Manuel
Abramovich
Manuel Abramovich macht sich gerne unsichtbar. Der argentinische Dokumentarfilmemacher hat sich auf Beobachtungssituationen spezialisiert, in denen er zugleich distanziert und intim präsent sein kann: als wäre er gar nicht da, und doch auf eine sehr unmittelbare Weise mittendrin. 2013 hatte er mit dem Porträt einer Schönheitskönigin einen weltweiten Festivalhit: La reina ist ein Mädchen namens María Emília, genannt Memi.
Sie wird für Wettbewerbe wie dem zur „Königin der Schokolade“ präpariert. Die schwere Krone, die sie dabei tragen muss, bereitet Memi große Schmerzen, aber ihre Mutter wischt die Klage einfach beiseite: „Nimm eine Tablette.“ In dem glänzenden Gesicht des Mädchens kann man ein ausgeprägtes kulturelles Bedürfnis nach einer Gegenwelt erkennen, aber eben auch einen Widerschein der Tränen, die für den äußeren Eindruck bei der Parade geflossen sind.

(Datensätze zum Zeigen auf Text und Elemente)

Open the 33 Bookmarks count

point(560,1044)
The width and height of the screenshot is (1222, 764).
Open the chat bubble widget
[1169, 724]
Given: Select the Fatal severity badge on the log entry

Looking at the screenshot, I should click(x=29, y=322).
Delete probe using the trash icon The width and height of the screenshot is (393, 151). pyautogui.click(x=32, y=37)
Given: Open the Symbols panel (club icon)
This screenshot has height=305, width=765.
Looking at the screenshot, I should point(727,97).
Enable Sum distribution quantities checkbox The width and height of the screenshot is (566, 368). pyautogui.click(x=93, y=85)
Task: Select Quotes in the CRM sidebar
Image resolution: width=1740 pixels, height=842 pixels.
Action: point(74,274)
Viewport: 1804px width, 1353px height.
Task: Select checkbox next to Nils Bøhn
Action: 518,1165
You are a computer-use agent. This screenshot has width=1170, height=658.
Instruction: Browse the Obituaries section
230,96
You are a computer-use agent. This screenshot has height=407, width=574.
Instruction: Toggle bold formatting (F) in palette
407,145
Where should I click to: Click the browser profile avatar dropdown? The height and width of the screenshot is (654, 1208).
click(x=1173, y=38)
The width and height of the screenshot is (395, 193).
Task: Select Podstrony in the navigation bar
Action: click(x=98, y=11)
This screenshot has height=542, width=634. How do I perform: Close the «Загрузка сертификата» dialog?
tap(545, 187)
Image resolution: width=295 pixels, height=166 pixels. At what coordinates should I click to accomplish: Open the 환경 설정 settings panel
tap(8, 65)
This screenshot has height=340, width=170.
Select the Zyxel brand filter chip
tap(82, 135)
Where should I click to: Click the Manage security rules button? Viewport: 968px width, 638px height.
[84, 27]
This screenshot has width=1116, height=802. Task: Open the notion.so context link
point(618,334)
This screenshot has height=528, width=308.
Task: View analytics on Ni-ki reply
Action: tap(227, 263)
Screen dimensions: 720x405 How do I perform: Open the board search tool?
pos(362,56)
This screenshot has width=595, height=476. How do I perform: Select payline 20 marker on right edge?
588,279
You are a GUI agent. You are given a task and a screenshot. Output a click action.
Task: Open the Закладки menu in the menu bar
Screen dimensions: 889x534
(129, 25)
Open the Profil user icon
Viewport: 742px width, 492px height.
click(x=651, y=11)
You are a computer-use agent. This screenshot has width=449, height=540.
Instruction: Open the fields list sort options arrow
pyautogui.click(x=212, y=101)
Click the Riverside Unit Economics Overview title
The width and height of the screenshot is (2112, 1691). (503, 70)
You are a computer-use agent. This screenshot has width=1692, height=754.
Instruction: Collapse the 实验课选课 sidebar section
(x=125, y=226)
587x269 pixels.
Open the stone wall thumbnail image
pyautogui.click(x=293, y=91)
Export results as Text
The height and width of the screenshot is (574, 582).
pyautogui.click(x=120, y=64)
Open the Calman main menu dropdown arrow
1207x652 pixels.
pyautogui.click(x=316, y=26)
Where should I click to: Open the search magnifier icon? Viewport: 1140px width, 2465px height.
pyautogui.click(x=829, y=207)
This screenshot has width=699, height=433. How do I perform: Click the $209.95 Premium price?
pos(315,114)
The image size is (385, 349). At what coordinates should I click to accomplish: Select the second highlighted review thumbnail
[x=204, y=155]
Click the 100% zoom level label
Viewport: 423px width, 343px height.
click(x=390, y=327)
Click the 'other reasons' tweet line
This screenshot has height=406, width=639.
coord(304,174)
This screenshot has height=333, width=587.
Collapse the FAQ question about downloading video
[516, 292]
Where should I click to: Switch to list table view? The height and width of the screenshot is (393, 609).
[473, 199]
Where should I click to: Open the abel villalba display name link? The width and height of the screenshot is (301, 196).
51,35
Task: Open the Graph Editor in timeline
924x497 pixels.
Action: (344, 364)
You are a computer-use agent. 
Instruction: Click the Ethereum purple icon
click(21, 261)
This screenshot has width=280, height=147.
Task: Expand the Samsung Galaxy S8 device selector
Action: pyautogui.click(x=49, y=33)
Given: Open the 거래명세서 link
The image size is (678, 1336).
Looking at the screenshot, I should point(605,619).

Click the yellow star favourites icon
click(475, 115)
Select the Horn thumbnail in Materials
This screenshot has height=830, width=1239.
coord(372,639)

WAS ZU TUN IST ::
**a.** Prüfe, ob die folgenden Aussagen zum Text über Manuel Abramovich stimmen. Antworte jeweils mit Ja oder Nein und zitiere die entscheidenden Worte wörtlich: (i) Abramovich ist ein argentinischer Dokumentarfilmemacher. (ii) Sein Festivalhit über eine Schönheitskönigin entstand 2015. (iii) Memis Mutter nimmt die Klage über die schwere Krone ernst.
**b.** Gib aus dem Text über Manuel Abramovich den Abschnitt von „Sie wird für“ bis einschließlich „Parade geflossen sind.“ wörtlich wieder.

LÖSUNGEN ::
**a.**
(i) Ja: „Der argentinische Dokumentarfilmemacher“
(ii) Nein: „2013 hatte er mit dem Porträt einer Schönheitskönigin einen weltweiten Festivalhit“
(iii) Nein: „aber ihre Mutter wischt die Klage einfach beiseite“

**b.**
Sie wird für Wettbewerbe wie dem zur „Königin der Schokolade“ präpariert. Die schwere Krone, die sie dabei tragen muss, bereitet Memi große Schmerzen, aber ihre Mutter wischt die Klage einfach beiseite: „Nimm eine Tablette.“ In dem glänzenden Gesicht des Mädchens kann man ein ausgeprägtes kulturelles Bedürfnis nach einer Gegenwelt erkennen, aber eben auch einen Widerschein der Tränen, die für den äußeren Eindruck bei der Parade geflossen sind.